The weekend before the debate, Rahm unveiled his comprehensive education plan, which has already been endorsed by U.S. Secretary of Education Arne Duncan, among others. In full disclosure, Rahm wrote the afterword to my book, How to Walk to School: Blueprint for a Neighborhood School Renaissance, but I'd be a fan regardless. He's been a champion of my little public elementary school, Nettelhorst, for almost a decade -- in fact, his very first act of congress was to cut the ribbon on our community Open House; 300 families came and 78 kids signed up for preschool that day! As ambitious as his plan is, it must be executed well to succeed, and in a hardscrabble town like Chicago, he better be prepared to fight.
All the mayoral candidates demanded parents to step-up to the plate, but parents, particularly in less advantaged neighborhoods, need help accessing existing resources and forging connections (see my post, Political Will). While Nettelhorst parent reformers didn't necessary know which doors to knock on, we knew the people to ask to find the right ones, and we had the audacity to keep knocking -- and ringing, and calling, and cajoling, and asking, and asking -- until the occupants relented or we found another way in. When people said "no," we only heard, "not yet..."
Of course, change requires work. Reform is often messy and unpredictable. However, there's simply no reason why highly energetic parents must keep reinventing the wheel over and over again. Our next mayor must be committed to empowering parent-led reform movements with the relatively simple tools they need to succeed.

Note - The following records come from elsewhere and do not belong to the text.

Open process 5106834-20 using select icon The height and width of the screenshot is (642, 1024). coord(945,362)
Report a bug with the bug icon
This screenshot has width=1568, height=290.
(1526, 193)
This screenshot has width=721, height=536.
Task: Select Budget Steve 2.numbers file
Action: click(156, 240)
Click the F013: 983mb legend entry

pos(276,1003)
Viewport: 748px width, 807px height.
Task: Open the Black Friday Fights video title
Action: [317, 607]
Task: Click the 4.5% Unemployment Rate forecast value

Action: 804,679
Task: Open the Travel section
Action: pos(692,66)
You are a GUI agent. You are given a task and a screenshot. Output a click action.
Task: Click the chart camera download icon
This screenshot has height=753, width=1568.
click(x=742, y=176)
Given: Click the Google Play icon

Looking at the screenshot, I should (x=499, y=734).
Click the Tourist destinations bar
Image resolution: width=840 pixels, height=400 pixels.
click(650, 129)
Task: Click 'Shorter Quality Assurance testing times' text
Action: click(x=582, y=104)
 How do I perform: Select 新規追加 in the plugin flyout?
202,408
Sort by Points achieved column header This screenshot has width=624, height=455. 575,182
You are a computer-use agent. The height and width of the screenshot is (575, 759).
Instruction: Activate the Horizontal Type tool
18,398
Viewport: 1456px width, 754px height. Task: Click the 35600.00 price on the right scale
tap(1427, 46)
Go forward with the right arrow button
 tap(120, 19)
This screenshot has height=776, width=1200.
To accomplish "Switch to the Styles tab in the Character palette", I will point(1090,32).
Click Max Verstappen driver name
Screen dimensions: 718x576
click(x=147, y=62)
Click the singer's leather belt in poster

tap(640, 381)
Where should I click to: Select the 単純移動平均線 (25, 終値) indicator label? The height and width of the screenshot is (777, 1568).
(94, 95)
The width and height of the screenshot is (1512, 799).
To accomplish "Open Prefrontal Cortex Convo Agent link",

If last night's debate confirmed anything, it was this: Public schools belong to the public, and that's all of us. Education reform will take leadership from the top, but ultimately it's our collective responsibility to wrap our arms around our schools, and make them the heart of our communities. If we can't do that, it won't matter if we elect Jesus or Bo-Bo the Clown. If we hope to reform education, it's only going to happen neighborhood by neighborhood, block by block, one school at a time.